Bypassing Agents Used for Hemophilia A May Also Benefit Children with Hemophilia B, Case Series Reports
Single or combination therapy with bypassing agents used for hemophilia A patients with inhibitors can be suitable treatment options for children with hemophilia B with factor IX inhibitors as well, a case series suggests.
The report, “Alternative treatment options for pediatric hemophilia B patients with high‐responding inhibitors: A thrombin generation‐guided study,” was published in the journal Pediatric Blood & Cancer.
Hemophilia B is a genetic, bleeding disorder characterized by a missing or deficient clotting factor IX, which causes a slowdown of the blood clotting process. The disease is mostly caused by mutations in the F9 gene, which can be inherited from one or both parents or can also spontaneously appear in an individual.
Although research is underway to develop gene therapies with the potential to cure the disease, the current standard of care continues to be replacement therapy, in which patients are treated with human or recombinant (lab-made) factor IX.
Replacement therapies are used either as a preventive measure or for stopping ongoing bleeding episodes.

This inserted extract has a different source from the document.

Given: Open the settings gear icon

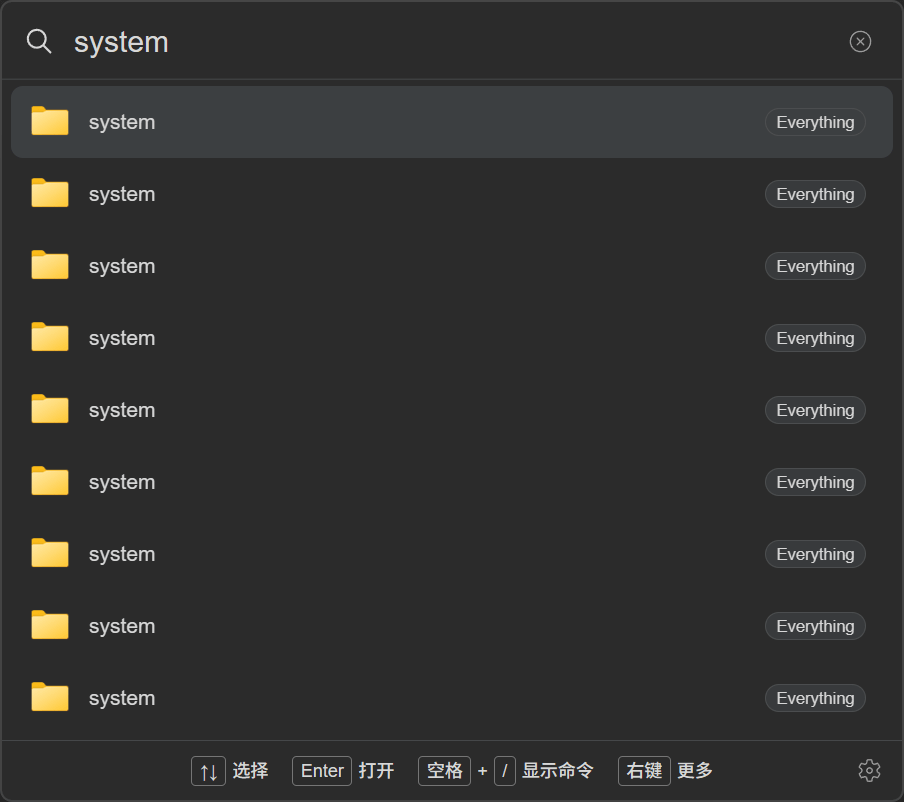Looking at the screenshot, I should (869, 770).
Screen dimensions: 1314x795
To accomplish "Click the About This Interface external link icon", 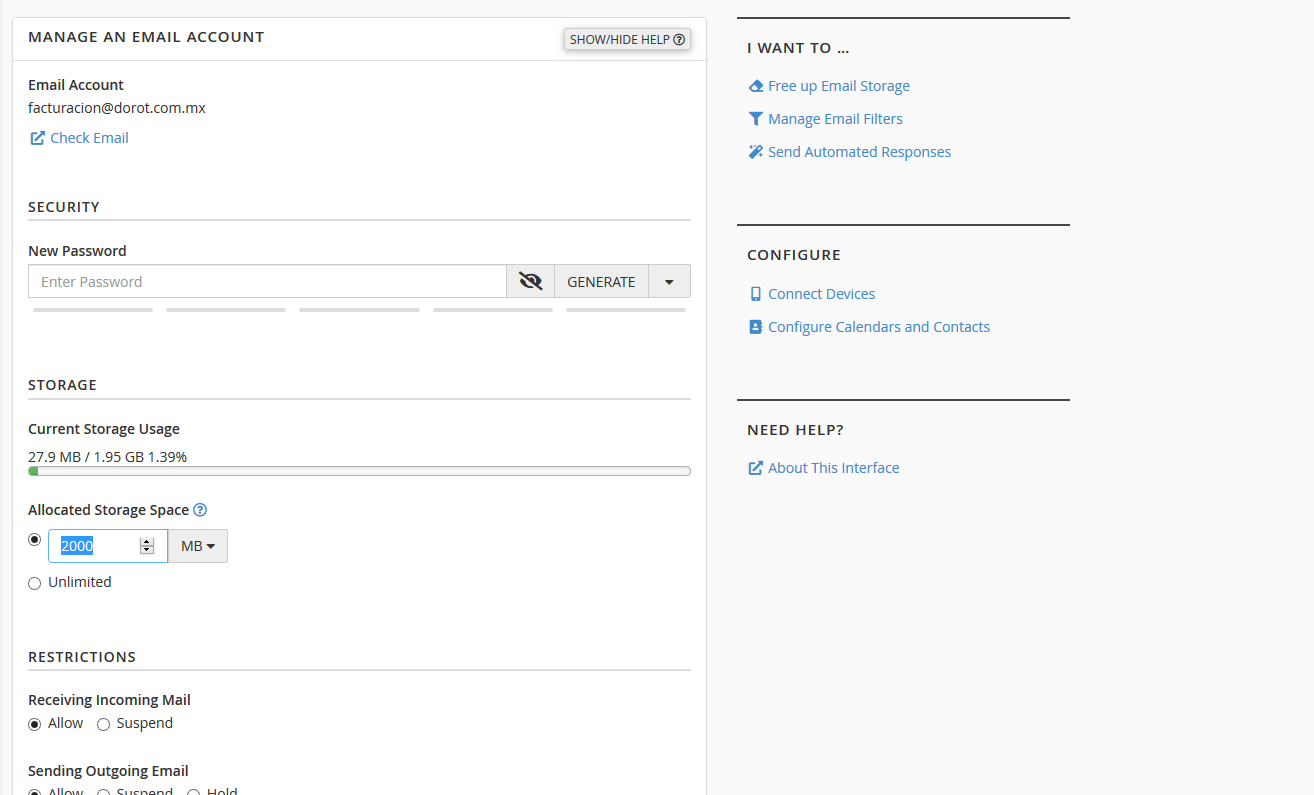I will (x=756, y=468).
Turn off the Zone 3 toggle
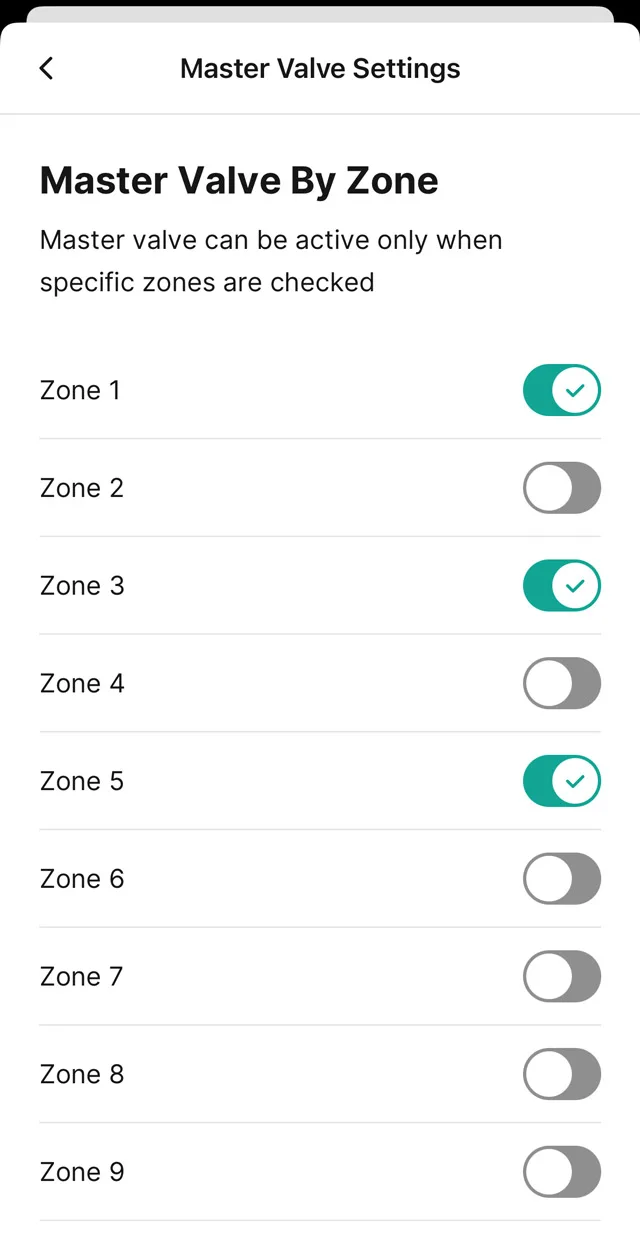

However, this approach is ineffective in some patients who end up developing antibodies, called inhibitors, that block the activity of factor IX.
This complicates the treatment of the 30% of patients with severe hemophilia A (HA) affected by these inhibitors and, although much more rarely, 1.5%-3% of hemophilia B (HB) patients.
“The choice of a suitable therapy may be complicated, because there are only a few small-scale reports that provide potential guidance for the care of FIX inhibitor patients,” the researchers emphasized.
They also noted that “the guidelines for optimal care of HA inhibitor patients do not necessarily apply to FIX inhibitor patients.”
In their study, the team of researchers from Tel Aviv University and The Israeli National Hemophilia Center and Thrombosis Unit report on a nine-year follow-up study on two children and one adolescent with hemophilia B and inhibitors.
The patients, all three of whom were diagnosed with hemophilia B during childhood, were 2.5, 13.5, and 18 years old at the time of the first combination treatment.
Their high risk for developing an allergy to factor IX (severe F9 gene defects and severe bleedings) prompted researchers to test alternative treatments, namely those also used in patients with hemophilia A with inhibitors: recombinant activated factor VII (rFVIIa, brand name NovoSeven) and factor VIII inhibitor bypassing activity (FEIBA, brand name also FEIBA, also known as anti-inhibitor coagulant complex.
These factors are collectively called bypassing agents, because rather than replacing the missing factor, they bypass the factors blocked by the patient’s antibodies to help form a normal clot.
First, researchers compared the effects of these treatments with factor IX therapy in plasma samples of the patients assayed in the lab. As a readout for treatment efficacy, they measured how quickly thrombin was formed, an essential component of the blood clotting process, downstream of factor IX.
The tests demonstrated that increasing concentrations of rFVIIa or FEIBA directly correlated with a quicker and higher thrombin formation and that a combination of a low dose of rFVIIa plus FEIBA yielded responses that were as good as high doses of each agent alone.
Given the results, a low concentration of rFVIIa plus FEIBA was given to the 18-year-old patient, who underwent a circumcision surgery.
The combo was given every six hours on the day of surgery, then reduced to two and three times daily, and discontinued on the fifth day after the surgery with no bleeding complications. Plasma analysis revealed that, 20 minutes after receiving the therapy, thrombin levels had raised dramatically in his blood.
Given the positive results with this patient, doctors started to treat the 13.5-year-old for bleeding episodes with a similar combo treatment of rFVIIa plus FEIBA (doses adjusted for each patient). The child also underwent surgeries, with the same treatment, without complications.
The youngest of the three patients (age 2.5) had already developed anaphylactic shock, an extreme allergic reaction, to factor IX in infancy, and responded well to rFVIIa treatment alone. The combo therapy could not be used because of the prior history of anaphylactic shock.
During the nine-year follow-up, there were no severe adverse events or any thrombosis, which is the formation of a clot inside a blood vessel that blocks blood flow, demonstrating that repeated treatment with bypassing agents can be a safe, suitable option for hemophilia B patients with inhibitors.
“Combined BPA [bypassing agents] therapy, which had previously been applied only for HA patients with inhibitors may become an additional option for the treatment of some HB patients with inhibitors,” the researchers concluded.